Kandydat PO Bronisław Komorowski powiedział po niedzielnej debacie prezydenckiej, że zaskoczyła go wypowiedź jego kontrkandydata Jarosława Kaczyńskiego (PiS) na temat Białorusi. Przyznał, że w dyskusji "dolewał oliwy do ognia", bo "debata to debata".
To pan dodawał ognia do tej debaty? - pytali Komorowskiego dziennikarze po debacie. "Oczywiście, że tak. Na tym polega debata. Tylko tchórze debatują w ten sposób, żeby nie różnić się na oczach innych. Debata to debata" - odpowiedział Komorowski.
Pytany, co go zaskoczyło w debacie Komorowski powiedział, że nic go nie zaskoczyło. "Może jedno - pomysł, żeby rozmawiać o sprawach Białorusi z Moskwą, kiedy w poprzednim zdaniu powoływało się na politykę wschodnią o tradycjach piłsudczykowskich i Jerzego Giedroycia, to to jest rzecz niesłychana" - ocenił Komorowski.
"W grobie Giedroyc się przewraca, a marszałek Józef Piłsudski wyciąga szablę i rusza na bolszewika. Jak można o sprawach Białorusi, Litwy, Ukrainy chcieć rozmawiać z Moskwą. To jest zaprzeczenie tradycji polskiej polityki niepodległościowej, polskiej polityki wschodniej. Ja się z tym nie zgadzam" - dodał.
Jarosław Kaczyński podczas niedzielnej debaty telewizyjnej odpowiadając na pytanie o politykę, jaką Polska powinna prowadzić wobec Białorusi odpowiedział: "Musimy chronić Polaków za granicą. A w tej chwili tymi Polakami, którzy wymagają najdalej idącej ochrony są Polacy na Białorusi.
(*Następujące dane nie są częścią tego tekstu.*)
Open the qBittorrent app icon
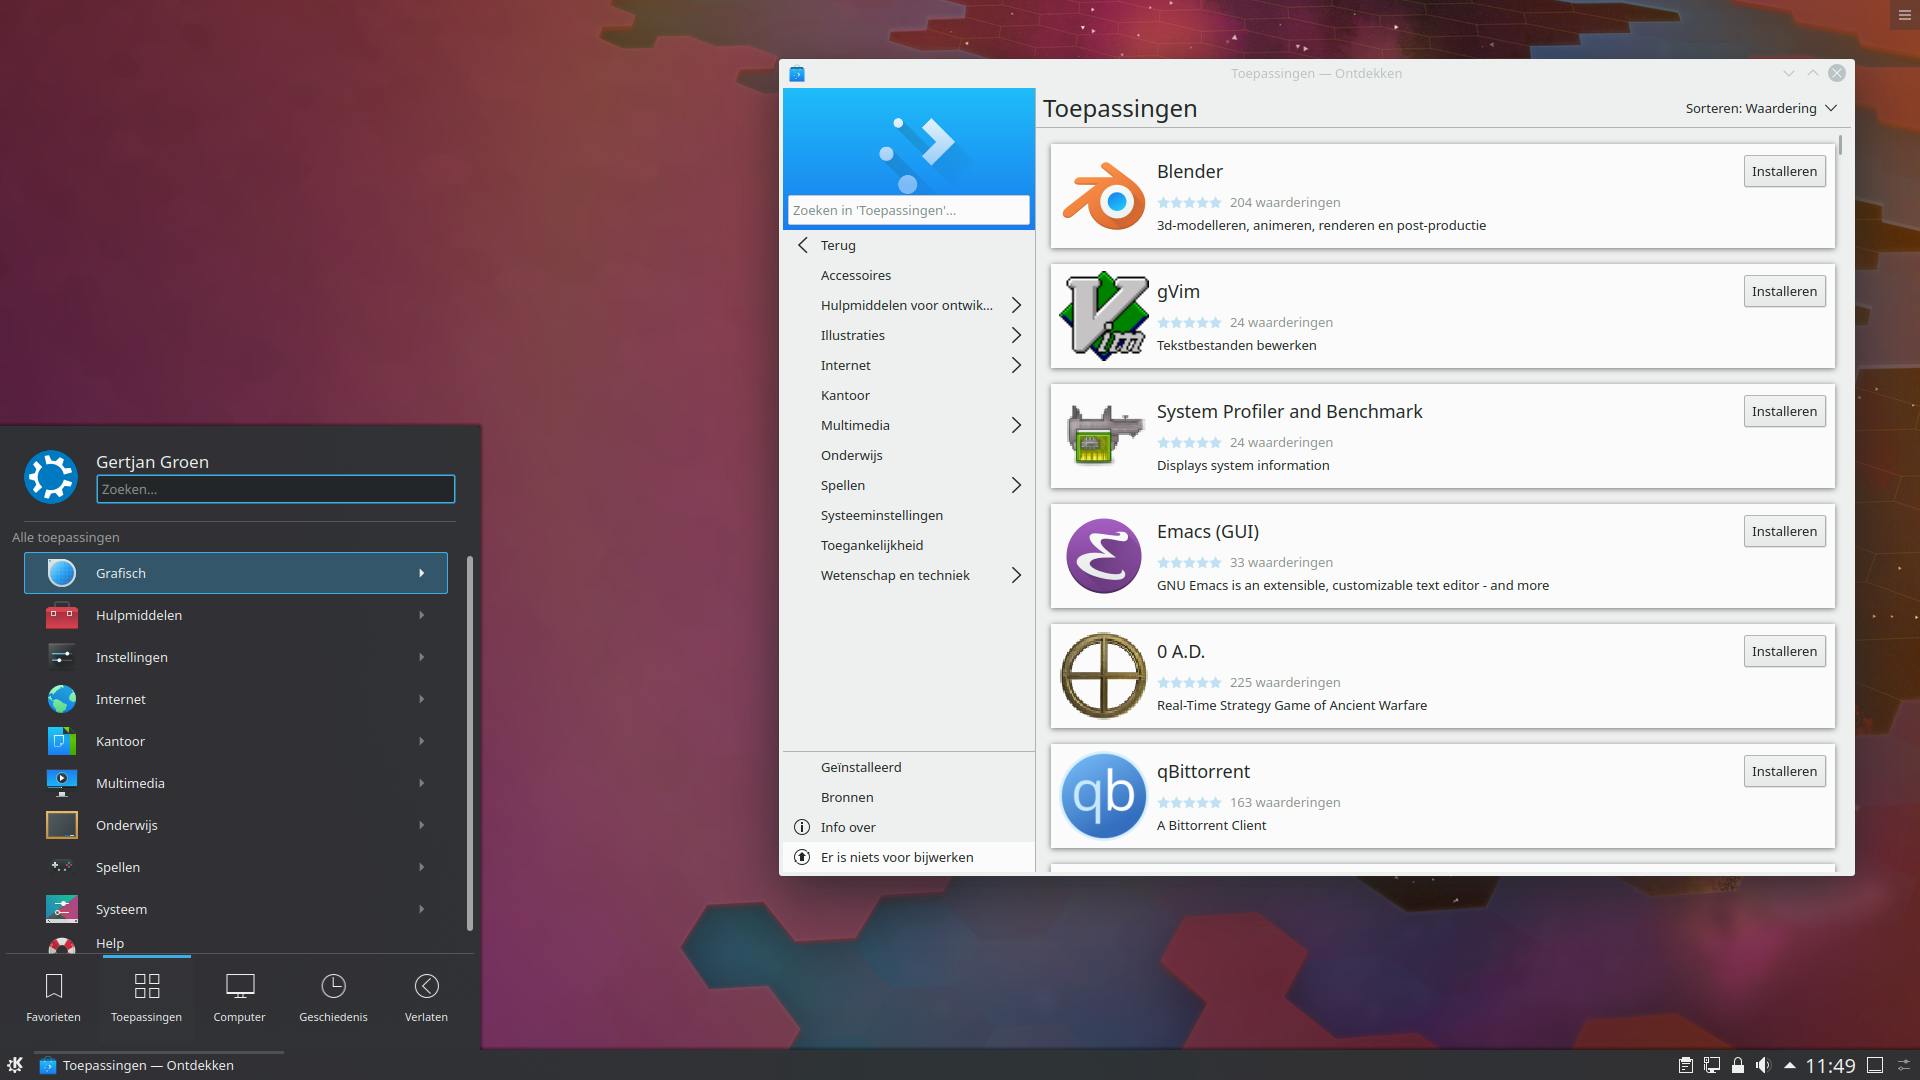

Każdy prezydent musi się w to zdecydowanie angażować. To jest sprawa, o której warto rozmawiać także z Moskwą. Jeżeli będziemy mieli tutaj (z wizytą w Polsce-PAP) prezydenta Miedwiediewa, a ja będę prezydentem, to z całą pewnością tę kwestię postawię, chociaż Białoruś jest oddzielnym państwem, to jednak porozmawiać w tych sprawach warto".